Assigned task:
The expected output is the full set of entries, retyped verbatim, pictures excluded.

════

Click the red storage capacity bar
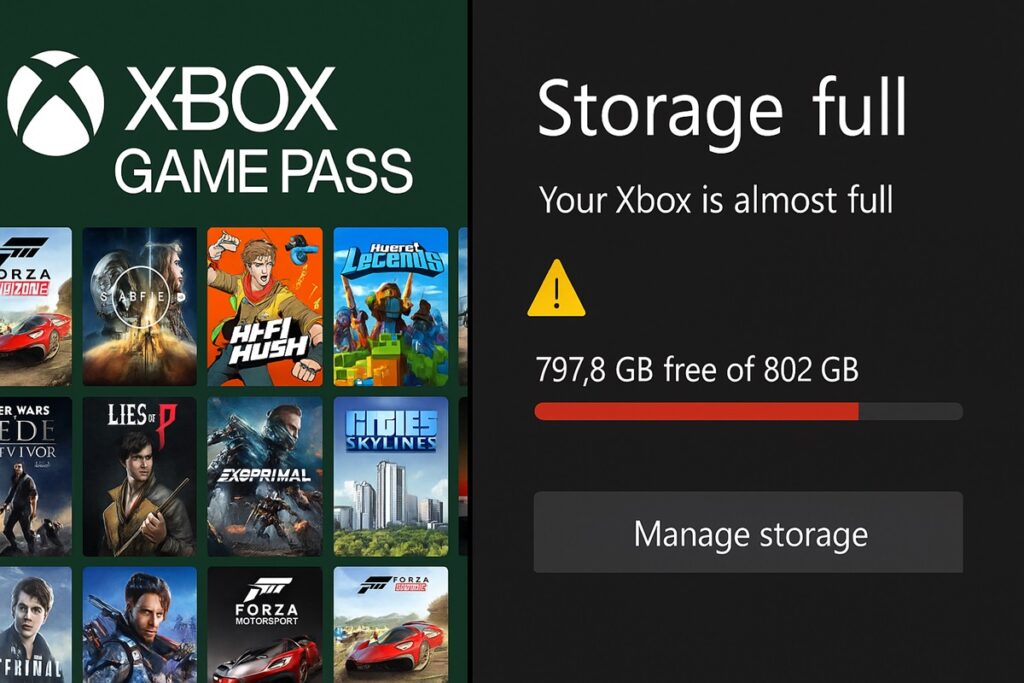Viewport: 1024px width, 683px height. [x=697, y=409]
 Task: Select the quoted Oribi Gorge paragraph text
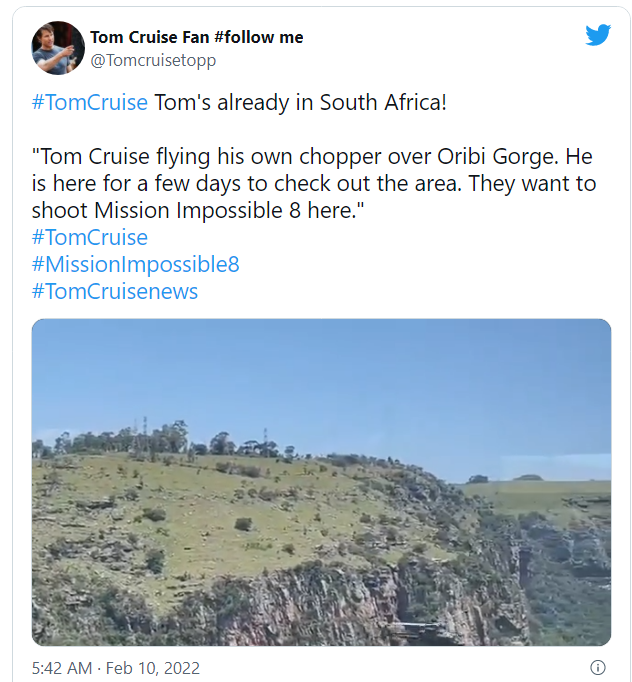point(314,184)
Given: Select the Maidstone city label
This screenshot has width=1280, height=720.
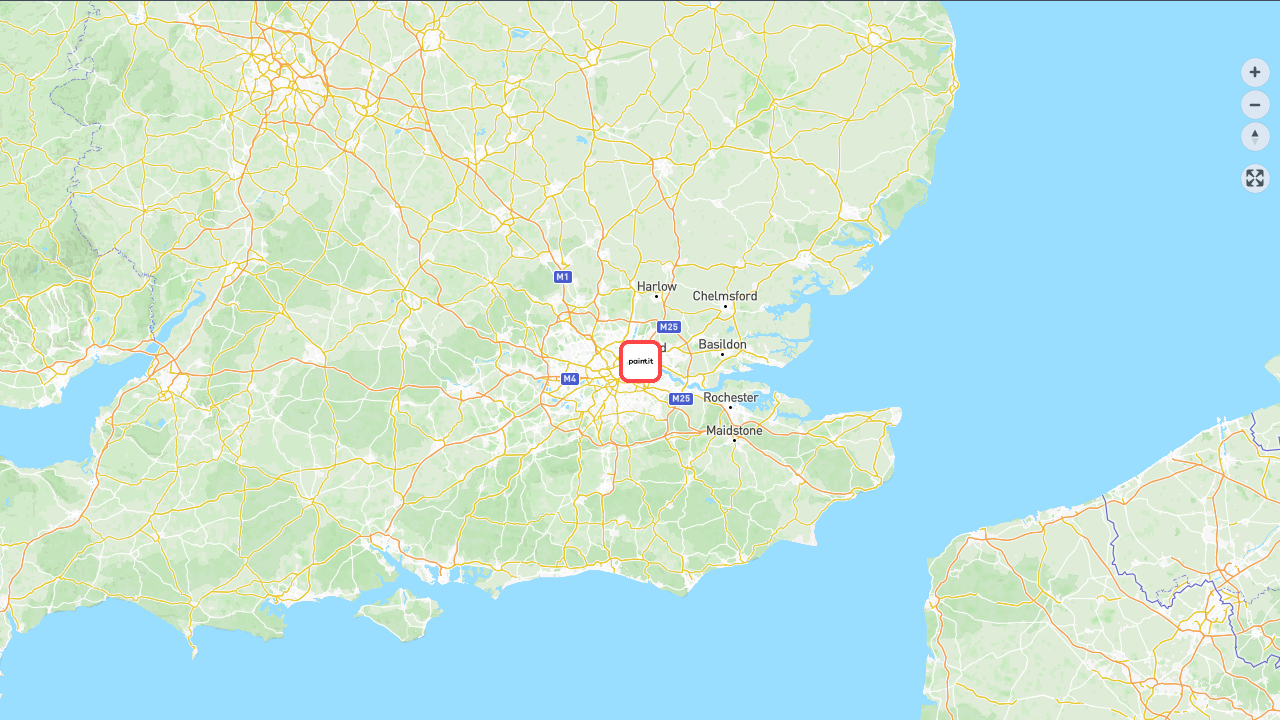Looking at the screenshot, I should (734, 430).
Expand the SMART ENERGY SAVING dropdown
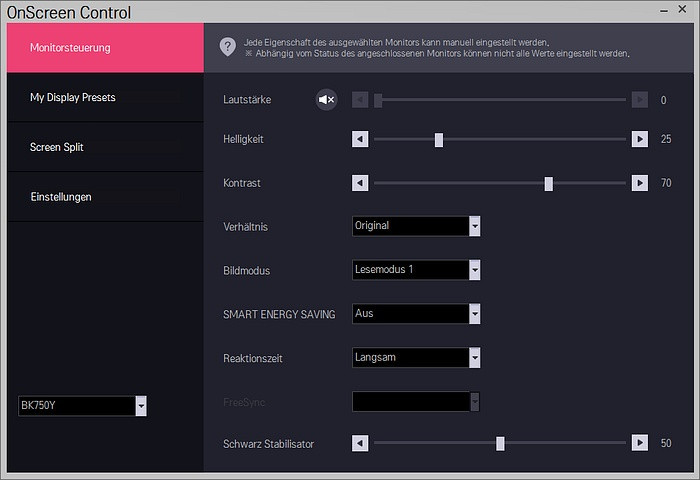The height and width of the screenshot is (480, 700). [475, 314]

════

Task solution:
Click the red storage capacity bar
Viewport: 1024px width, 683px height. [x=697, y=409]
 Task: Select the quoted Oribi Gorge paragraph text
point(314,184)
Given: Select the Maidstone city label
This screenshot has width=1280, height=720.
Looking at the screenshot, I should (734, 430).
Expand the SMART ENERGY SAVING dropdown
The height and width of the screenshot is (480, 700). [475, 314]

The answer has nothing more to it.